Genere: Romanzo
Autore: José Saramago
Editore: Feltrinelli
Uscita italiana: 1996
Formato: Tascabile
Sinossi: In un tempo e un luogo non precisati, all'improvviso l'intera popolazione diventa cieca per un'inspiegabile epidemia. Chi è colpito da questo male si trova come avvolto in una nube lattiginosa e non ci vede più. Le reazioni psicologiche degli anonimi protagonisti sono devastanti, con un'esplosione di terrore e violenza, e gli effetti di questa misteriosa patologia sulla convivenza sociale risulteranno drammatici. I primi colpiti dal male vengono infatti rinchiusi in un ex manicomio per la paura del contagio e l'insensibilità altrui, e qui si manifesta tutto l'orrore di cui l'uomo sa essere capace. Nel suo racconto fantastico, Saramago disegna la grande metafora di un'umanità bestiale e feroce, incapace di vedere e distinguere le cose su una base di razionalità, artefice di abbrutimento, violenza, degradazione. Ne deriva un romanzo di valenza universale sull'indifferenza e l'egoismo, sul potere e la sopraffazione, sulla guerra di tutti contro tutti, una dura denuncia del buio della ragione, con un catartico spiraglio di luce e salvezza.

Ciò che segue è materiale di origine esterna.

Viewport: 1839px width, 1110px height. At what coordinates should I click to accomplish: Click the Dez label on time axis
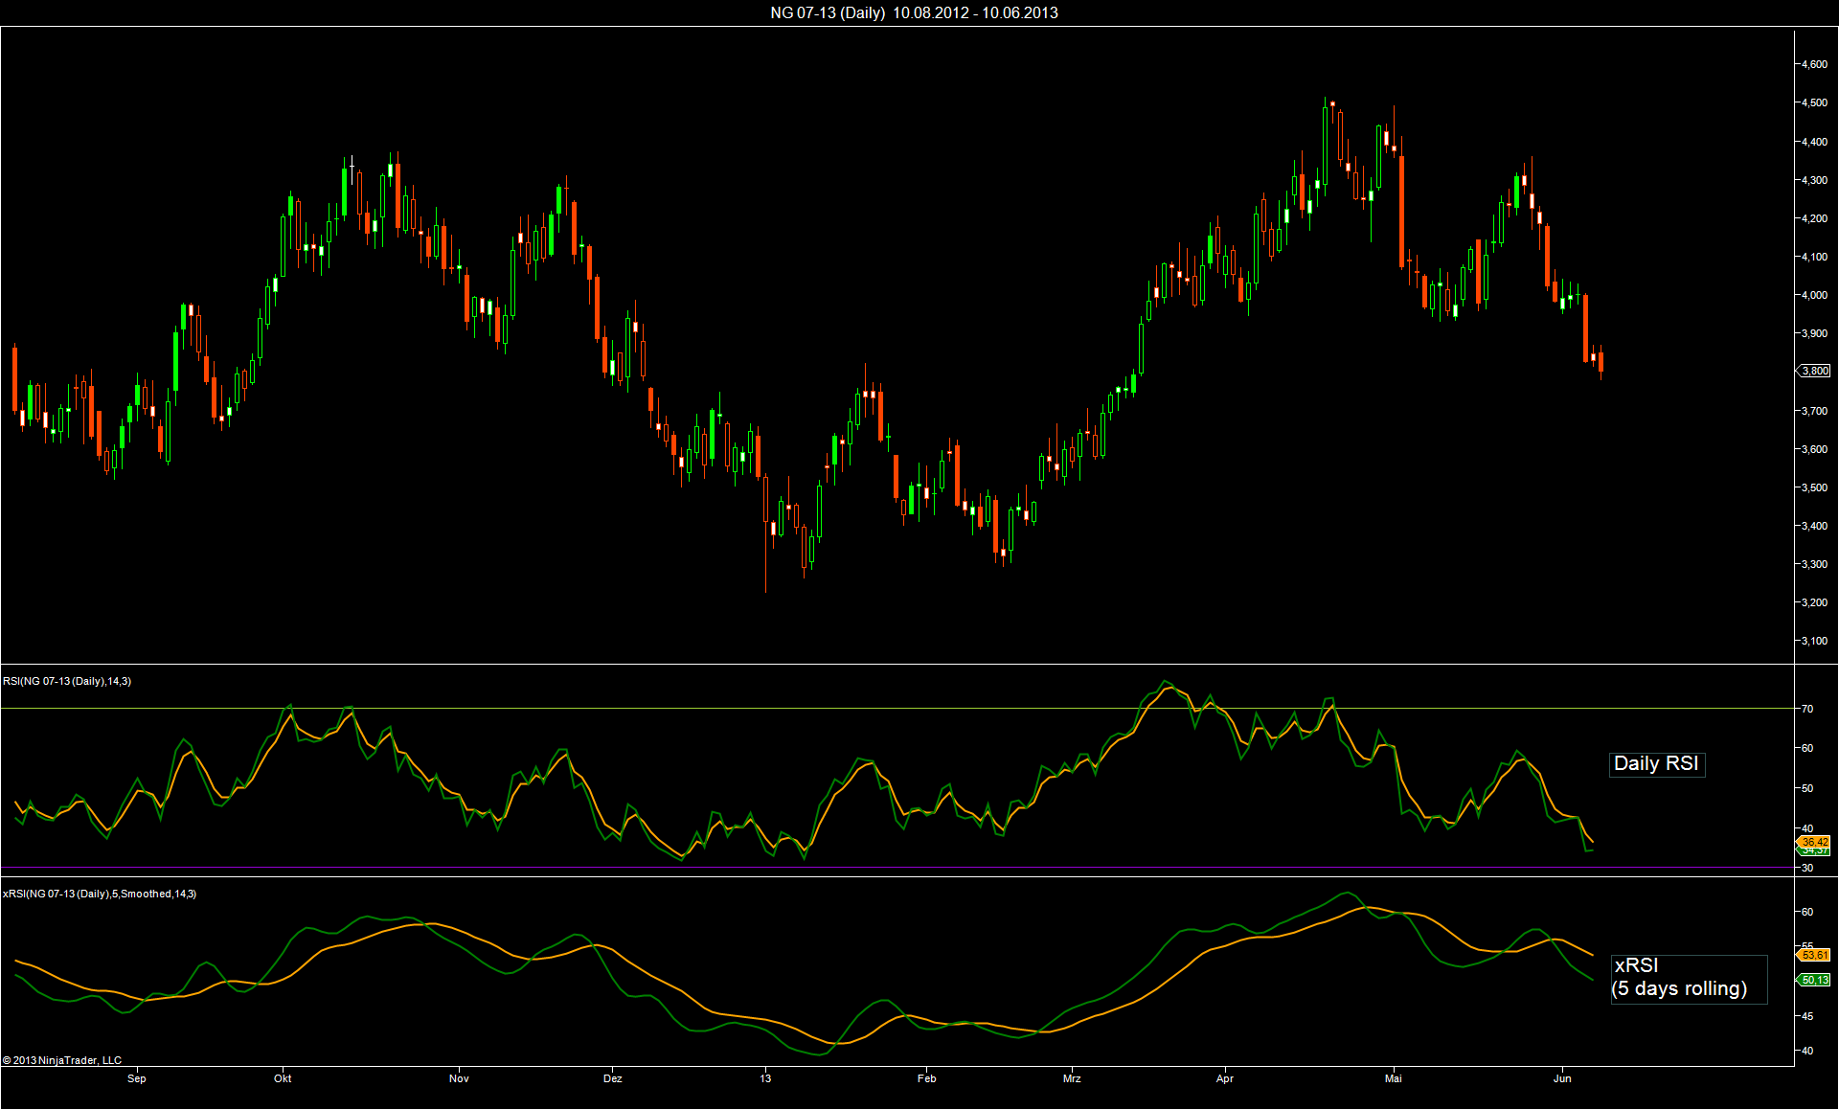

Ho avuto un rapporto strano, quasi postumo, con l'opera di José Saramago. Il risultato di questo rapporto, tra le altre cose, è che ho letto prima Saggio sulla lucidità di Cecità.

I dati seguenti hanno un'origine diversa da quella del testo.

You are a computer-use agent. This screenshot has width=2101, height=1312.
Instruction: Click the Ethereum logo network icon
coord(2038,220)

In un certo senso, quindi, sapevo cos'aspettarmi. Ma non è proprio così. Cecità non è un libro che si legge più di una volta, soprattutto dopo essere usciti (?) da una pandemia nella vita reale. È un'immersione soffocante nei difetti della natura umana. È il caos. Le persone vengono messe in quarantena con la forza nel tentativo del governo di contrastare la (nuova) peste. Nascono nuove forme di relazioni e connessioni umane. Quando c'è la crisi, si dice che si possa riconoscere la vera natura di qualcuno. Ci sono pochi eroi in questo libro, solo crudo dolore emotivo.